Exercise brief.
How does the data below read from its first line through the line containing "Given: Reload the current page"? Print those lines exactly.
+++ Data for review +++
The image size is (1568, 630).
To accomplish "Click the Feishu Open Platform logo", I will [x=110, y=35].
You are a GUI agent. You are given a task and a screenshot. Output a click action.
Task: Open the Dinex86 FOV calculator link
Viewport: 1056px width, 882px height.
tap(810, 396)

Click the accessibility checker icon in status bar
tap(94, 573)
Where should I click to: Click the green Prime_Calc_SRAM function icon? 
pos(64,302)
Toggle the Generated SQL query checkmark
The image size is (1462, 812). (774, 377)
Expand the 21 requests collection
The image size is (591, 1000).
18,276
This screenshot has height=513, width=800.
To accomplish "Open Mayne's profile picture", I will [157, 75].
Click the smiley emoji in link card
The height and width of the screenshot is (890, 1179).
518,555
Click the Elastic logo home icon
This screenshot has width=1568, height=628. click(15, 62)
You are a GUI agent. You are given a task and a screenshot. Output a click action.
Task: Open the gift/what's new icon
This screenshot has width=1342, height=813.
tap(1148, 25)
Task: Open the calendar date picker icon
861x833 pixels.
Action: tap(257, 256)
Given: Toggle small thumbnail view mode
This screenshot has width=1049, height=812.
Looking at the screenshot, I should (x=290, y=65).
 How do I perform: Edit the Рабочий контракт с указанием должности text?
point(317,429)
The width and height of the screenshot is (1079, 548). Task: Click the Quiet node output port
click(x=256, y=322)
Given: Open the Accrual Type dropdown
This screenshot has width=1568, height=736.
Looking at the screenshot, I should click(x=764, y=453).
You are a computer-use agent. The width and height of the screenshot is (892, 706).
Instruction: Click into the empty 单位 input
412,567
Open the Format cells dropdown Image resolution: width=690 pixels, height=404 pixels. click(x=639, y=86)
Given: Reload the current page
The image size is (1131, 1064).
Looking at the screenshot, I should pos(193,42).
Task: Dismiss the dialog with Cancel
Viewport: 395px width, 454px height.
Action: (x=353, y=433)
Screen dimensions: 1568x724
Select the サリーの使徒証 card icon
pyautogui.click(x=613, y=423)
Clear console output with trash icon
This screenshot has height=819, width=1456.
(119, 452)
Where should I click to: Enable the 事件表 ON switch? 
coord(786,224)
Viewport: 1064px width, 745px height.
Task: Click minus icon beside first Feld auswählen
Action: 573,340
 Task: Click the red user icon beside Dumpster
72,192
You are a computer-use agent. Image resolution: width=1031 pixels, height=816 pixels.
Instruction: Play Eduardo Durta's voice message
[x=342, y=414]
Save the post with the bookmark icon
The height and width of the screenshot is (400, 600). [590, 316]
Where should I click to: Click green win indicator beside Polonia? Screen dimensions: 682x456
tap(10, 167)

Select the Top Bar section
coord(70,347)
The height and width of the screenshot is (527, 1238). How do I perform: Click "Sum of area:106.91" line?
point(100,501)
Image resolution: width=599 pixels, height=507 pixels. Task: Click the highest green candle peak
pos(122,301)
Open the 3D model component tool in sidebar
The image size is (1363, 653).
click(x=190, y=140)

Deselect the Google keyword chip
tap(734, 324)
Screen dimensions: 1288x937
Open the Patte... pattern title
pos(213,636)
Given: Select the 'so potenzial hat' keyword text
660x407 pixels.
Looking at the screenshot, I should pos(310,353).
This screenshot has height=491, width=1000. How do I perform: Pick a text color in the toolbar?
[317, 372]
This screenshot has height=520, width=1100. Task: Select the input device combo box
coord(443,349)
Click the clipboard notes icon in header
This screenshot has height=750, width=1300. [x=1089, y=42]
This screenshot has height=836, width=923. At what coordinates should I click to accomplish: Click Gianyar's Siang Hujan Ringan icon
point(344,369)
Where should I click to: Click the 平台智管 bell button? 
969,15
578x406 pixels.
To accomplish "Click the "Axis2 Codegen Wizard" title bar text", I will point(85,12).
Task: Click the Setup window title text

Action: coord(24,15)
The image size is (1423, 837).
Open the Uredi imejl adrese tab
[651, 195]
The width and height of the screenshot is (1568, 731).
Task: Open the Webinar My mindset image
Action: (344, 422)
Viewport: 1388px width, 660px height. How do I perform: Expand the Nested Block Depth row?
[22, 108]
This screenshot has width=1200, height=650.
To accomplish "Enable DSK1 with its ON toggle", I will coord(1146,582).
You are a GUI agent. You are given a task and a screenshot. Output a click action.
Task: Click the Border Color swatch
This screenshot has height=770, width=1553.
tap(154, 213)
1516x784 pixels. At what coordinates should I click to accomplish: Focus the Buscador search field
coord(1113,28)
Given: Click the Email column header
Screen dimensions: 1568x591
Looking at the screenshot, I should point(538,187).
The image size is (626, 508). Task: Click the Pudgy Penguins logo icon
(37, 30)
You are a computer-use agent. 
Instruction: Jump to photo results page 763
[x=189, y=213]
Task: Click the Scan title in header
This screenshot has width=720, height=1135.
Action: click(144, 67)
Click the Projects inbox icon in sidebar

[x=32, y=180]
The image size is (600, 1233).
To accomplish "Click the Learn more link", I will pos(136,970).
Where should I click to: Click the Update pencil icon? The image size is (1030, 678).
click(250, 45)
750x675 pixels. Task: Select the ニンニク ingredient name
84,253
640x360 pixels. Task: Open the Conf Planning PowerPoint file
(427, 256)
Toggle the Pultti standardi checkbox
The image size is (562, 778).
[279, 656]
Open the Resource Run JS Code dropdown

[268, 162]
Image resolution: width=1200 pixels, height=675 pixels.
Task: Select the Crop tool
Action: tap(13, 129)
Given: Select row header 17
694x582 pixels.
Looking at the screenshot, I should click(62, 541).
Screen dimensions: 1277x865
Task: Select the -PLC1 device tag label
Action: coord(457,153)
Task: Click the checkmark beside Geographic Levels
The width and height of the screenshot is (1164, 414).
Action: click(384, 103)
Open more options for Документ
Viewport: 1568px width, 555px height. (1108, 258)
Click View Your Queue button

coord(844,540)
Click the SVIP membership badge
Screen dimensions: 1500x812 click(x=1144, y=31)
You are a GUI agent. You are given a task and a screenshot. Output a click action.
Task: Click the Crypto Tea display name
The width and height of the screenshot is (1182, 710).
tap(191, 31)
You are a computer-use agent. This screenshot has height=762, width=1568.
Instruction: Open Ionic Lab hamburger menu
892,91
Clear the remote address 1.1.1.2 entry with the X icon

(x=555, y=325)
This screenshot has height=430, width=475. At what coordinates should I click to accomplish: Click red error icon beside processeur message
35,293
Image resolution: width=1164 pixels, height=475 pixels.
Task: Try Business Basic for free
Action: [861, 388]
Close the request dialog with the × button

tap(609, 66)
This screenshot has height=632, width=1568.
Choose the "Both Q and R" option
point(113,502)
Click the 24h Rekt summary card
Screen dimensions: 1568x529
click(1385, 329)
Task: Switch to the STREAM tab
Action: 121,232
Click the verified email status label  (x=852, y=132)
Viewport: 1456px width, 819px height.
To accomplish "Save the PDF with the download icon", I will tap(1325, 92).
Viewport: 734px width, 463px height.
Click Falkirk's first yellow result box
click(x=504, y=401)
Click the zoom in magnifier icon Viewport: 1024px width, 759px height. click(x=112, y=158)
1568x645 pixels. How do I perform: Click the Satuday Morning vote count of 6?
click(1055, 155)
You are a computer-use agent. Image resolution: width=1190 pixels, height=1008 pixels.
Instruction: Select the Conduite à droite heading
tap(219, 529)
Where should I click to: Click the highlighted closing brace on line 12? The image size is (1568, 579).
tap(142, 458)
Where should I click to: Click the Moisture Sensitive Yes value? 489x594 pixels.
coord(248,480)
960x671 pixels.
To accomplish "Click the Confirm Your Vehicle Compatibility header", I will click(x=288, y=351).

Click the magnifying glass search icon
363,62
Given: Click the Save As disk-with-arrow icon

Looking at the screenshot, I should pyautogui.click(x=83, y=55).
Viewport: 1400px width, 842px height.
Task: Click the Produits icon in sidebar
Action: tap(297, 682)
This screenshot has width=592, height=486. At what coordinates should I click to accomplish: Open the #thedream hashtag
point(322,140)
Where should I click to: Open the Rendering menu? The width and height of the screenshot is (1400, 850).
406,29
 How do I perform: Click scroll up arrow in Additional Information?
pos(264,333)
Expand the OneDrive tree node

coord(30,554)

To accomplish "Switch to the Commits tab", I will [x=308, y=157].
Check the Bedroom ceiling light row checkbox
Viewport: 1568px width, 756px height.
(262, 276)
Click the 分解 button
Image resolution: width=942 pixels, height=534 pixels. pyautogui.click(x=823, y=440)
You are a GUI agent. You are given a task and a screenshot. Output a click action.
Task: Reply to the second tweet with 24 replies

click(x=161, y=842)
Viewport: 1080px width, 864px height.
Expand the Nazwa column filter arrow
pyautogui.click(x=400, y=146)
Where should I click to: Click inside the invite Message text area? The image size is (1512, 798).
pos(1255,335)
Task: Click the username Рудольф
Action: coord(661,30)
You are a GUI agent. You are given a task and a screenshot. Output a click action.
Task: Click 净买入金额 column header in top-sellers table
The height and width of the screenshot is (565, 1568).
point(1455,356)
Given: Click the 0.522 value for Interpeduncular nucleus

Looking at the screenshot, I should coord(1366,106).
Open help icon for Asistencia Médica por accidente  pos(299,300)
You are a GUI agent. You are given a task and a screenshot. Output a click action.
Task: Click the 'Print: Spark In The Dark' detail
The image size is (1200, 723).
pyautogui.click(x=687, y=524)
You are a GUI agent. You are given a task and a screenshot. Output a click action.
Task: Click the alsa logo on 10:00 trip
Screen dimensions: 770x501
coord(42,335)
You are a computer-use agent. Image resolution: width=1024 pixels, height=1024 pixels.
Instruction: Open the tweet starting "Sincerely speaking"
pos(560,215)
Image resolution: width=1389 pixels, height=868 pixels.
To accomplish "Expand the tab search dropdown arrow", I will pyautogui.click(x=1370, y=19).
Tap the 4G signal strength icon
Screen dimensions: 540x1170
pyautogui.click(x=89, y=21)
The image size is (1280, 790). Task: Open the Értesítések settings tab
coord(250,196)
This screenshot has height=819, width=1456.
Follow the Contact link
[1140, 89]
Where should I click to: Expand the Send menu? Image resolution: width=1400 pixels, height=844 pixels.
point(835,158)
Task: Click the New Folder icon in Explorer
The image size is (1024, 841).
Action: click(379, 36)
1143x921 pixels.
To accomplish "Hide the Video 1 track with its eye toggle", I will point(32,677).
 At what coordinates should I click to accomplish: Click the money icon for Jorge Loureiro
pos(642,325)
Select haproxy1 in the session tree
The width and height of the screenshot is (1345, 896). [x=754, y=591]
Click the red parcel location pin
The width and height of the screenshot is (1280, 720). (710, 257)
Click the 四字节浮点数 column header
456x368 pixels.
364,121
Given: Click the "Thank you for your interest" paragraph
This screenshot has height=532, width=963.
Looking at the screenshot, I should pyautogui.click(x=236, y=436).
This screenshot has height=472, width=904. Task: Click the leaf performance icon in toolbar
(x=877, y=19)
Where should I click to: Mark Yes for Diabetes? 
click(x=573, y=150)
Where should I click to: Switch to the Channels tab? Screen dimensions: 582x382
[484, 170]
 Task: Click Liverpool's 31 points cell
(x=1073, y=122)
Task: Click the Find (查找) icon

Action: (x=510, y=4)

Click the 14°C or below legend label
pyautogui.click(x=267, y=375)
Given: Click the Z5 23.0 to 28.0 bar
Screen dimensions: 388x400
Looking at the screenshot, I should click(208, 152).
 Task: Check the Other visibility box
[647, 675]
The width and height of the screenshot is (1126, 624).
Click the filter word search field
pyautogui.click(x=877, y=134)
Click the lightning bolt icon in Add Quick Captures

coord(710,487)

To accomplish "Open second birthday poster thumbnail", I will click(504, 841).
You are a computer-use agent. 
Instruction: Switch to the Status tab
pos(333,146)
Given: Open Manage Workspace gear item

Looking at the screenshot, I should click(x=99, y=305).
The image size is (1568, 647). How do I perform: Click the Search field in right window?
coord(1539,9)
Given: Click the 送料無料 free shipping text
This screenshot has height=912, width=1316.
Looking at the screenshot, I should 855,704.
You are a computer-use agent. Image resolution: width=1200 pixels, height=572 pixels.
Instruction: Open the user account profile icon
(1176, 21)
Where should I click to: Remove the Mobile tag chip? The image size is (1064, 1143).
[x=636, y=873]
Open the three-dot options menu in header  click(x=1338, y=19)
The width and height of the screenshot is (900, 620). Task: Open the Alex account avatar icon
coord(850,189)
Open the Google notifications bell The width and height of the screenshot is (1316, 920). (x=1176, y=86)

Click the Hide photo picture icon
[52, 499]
+++
Answer area.
The image size is (1568, 630).
To accomplish "Click the Feishu Open Platform logo", I will [x=110, y=35].
You are a GUI agent. You are given a task and a screenshot. Output a click action.
Task: Open the Dinex86 FOV calculator link
Viewport: 1056px width, 882px height.
tap(810, 396)

Click the accessibility checker icon in status bar
tap(94, 573)
Where should I click to: Click the green Prime_Calc_SRAM function icon? 
pos(64,302)
Toggle the Generated SQL query checkmark
The image size is (1462, 812). (774, 377)
Expand the 21 requests collection
The image size is (591, 1000).
18,276
This screenshot has height=513, width=800.
To accomplish "Open Mayne's profile picture", I will [157, 75].
Click the smiley emoji in link card
The height and width of the screenshot is (890, 1179).
518,555
Click the Elastic logo home icon
This screenshot has width=1568, height=628. click(15, 62)
You are a GUI agent. You are given a task and a screenshot. Output a click action.
Task: Open the gift/what's new icon
This screenshot has width=1342, height=813.
tap(1148, 25)
Task: Open the calendar date picker icon
861x833 pixels.
Action: tap(257, 256)
Given: Toggle small thumbnail view mode
This screenshot has width=1049, height=812.
Looking at the screenshot, I should (x=290, y=65).
 How do I perform: Edit the Рабочий контракт с указанием должности text?
point(317,429)
The width and height of the screenshot is (1079, 548). Task: Click the Quiet node output port
click(x=256, y=322)
Given: Open the Accrual Type dropdown
This screenshot has width=1568, height=736.
Looking at the screenshot, I should click(x=764, y=453).
You are a computer-use agent. The width and height of the screenshot is (892, 706).
Instruction: Click into the empty 单位 input
412,567
Open the Format cells dropdown Image resolution: width=690 pixels, height=404 pixels. click(x=639, y=86)
Given: Reload the current page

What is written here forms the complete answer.